C40 Cities, a consortium of cities worldwide with the collective goal of reducing greenhouse gas emissions, introduced an initiative in 2017 to create “Zero Emission Areas.” These areas, or zones, would be closed off to fossil fuel-burning vehicles and serve as a testbed for scaling up zero-emission regulation. Seattle, along with U.S. counterparts Austin, Texas and Los Angeles, CA, is a signatory to the Zero Emission Area Programme and as such, is obligated to create such an area by 2030.

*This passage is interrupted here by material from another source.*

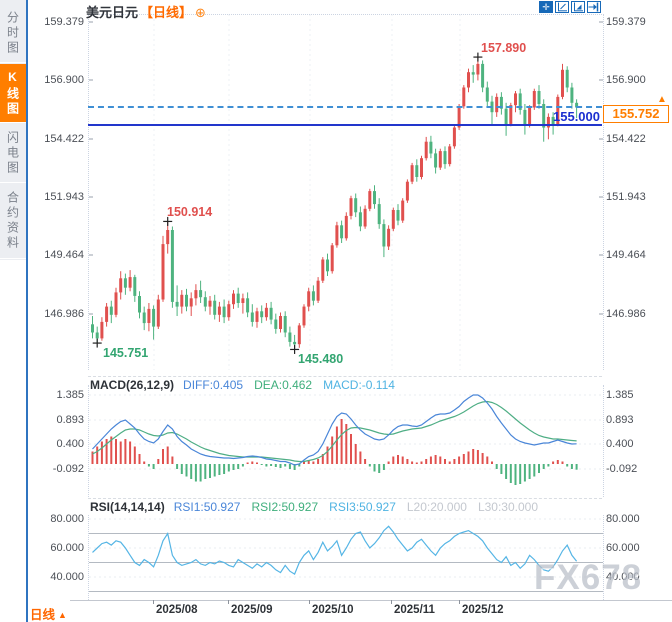  What do you see at coordinates (576, 116) in the screenshot?
I see `alert-price-label: 155.000` at bounding box center [576, 116].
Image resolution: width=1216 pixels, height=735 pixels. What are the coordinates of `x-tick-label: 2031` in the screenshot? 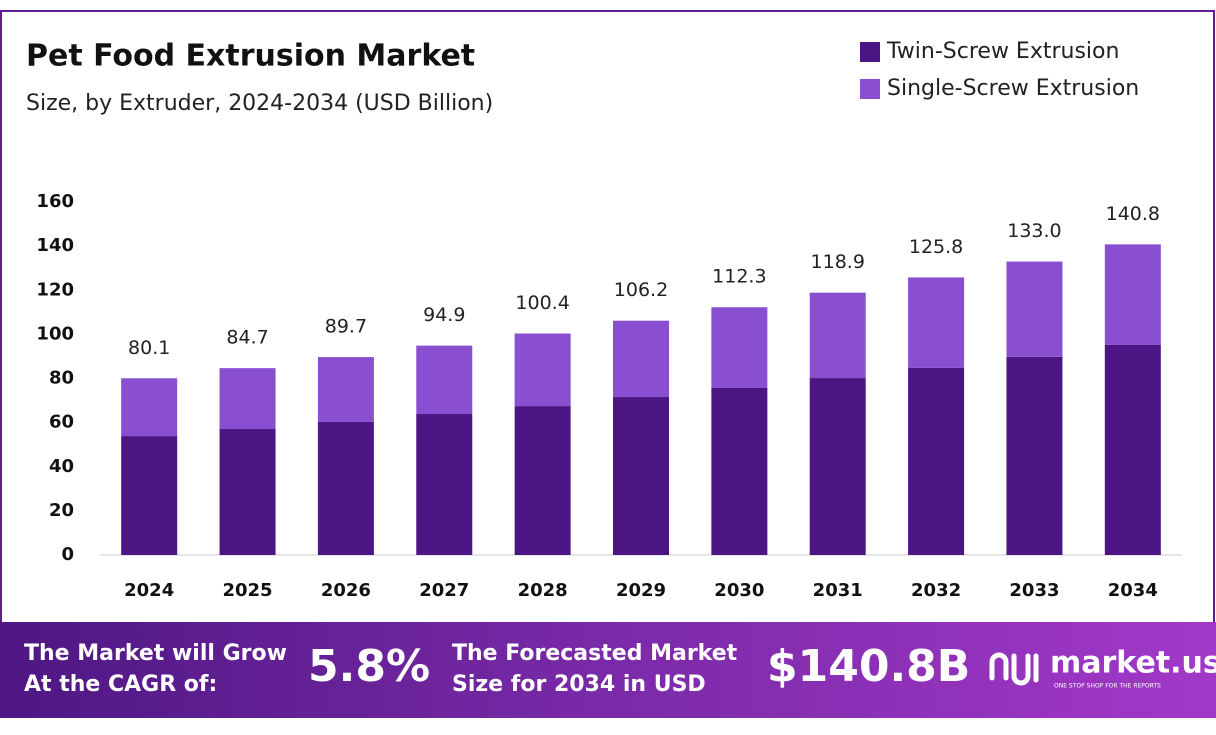 It's located at (838, 590).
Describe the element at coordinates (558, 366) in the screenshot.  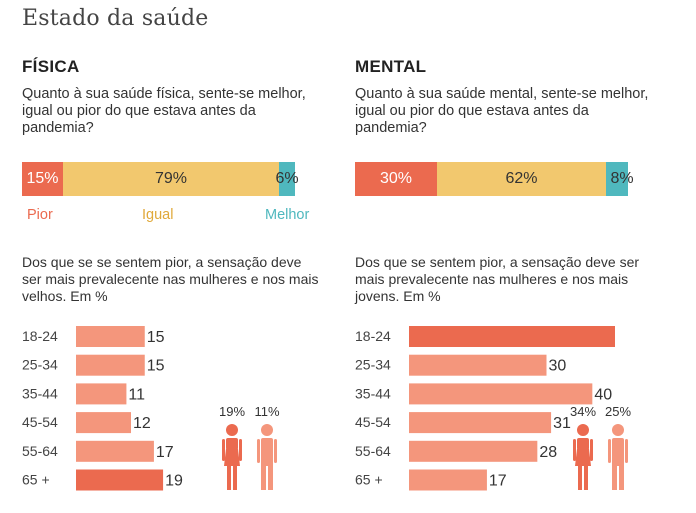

Zero Emission Zones (ZEZ) can introduce obstacles to the urban freight and logistics industry. Though large delivery companies like Amazon, UPS, and FedEx are introducing electric vehicles (EVs), parcel and package delivery are not the only service included in the complex sector of urban freight. EVs are not yet widely available on the market and the high capital costs of introducing EVs into a company’s fleet can act as a barrier. However, there are strategies being tested and explored to reduce emissions including but not limited to zero emission curb zones, parcel lockers, e-cargo bikes, pricing strategies at the curb and at the point of sale (e.g. taxes and fees), consolidation centers, and other strategies. Additionally, many of these zones are being envisioned in areas with a focus on improving equity outcomes and across neighborhoods of different characteristics. However, no guidance exists for cities about how to approach the selection of these areas or tactics co-developed with the private sector.

Research Objectives

  • Develop a framework for evaluating geographic locations, existing policy tools, and key learning objectives or measures of success based on two different neighborhood typologies
  • Incorporate private sector stakeholders into the design process

Tasks

  • Task 1: Define the characteristics and goals of a zero-emission delivery zone
  • Task 2: Perform literature and policy scan on existing tools to push deliveries towards zero emission (industry and consumer-side)
  • Task 3: Identify 2 different neighborhood typologies in Seattle for analysis and define the study area boundaries
    • One neighborhood should meet existing definitions of a Justice 40 or equity focus area community as defined by City of Seattle (e.g. Georgetown)
    • One neighborhood should represent high-density demand for e-commerce and congestion (define?) (e.g. Capital Hill, South Lake Union)
  • Task 4: Collect publicly-available baseline data on neighborhood characteristics collect data (land use, types of businesses, demographics of residents)
  • Task 5: Develop potential scenarios, tactics, and metrics that reflect the unique characteristics of the chosen neighborhoods/typologies
    • The team will leverage existing relationships to perform private sector outreach, based on interviews: understand their priorities, reactions to scenarios under development.
  • Task 6: Recommendations and framework
    • How do you choose the site / site selection criteria and methodology
    • Tactics based on neighborhood typology characteristics- using policies available right now or with limited policy effort
    • Equity-Community metrics- How does the makeup of the zone/neighborhood impact tactics + metrics?
    • Key metrics- What are you trying to test and how will you measure?
    • Tools to accelerate the implementation of zero-emission deliveries.

Deliverable

Create a framework for zero emission zone design and case study of two different neighborhoods in Seattle.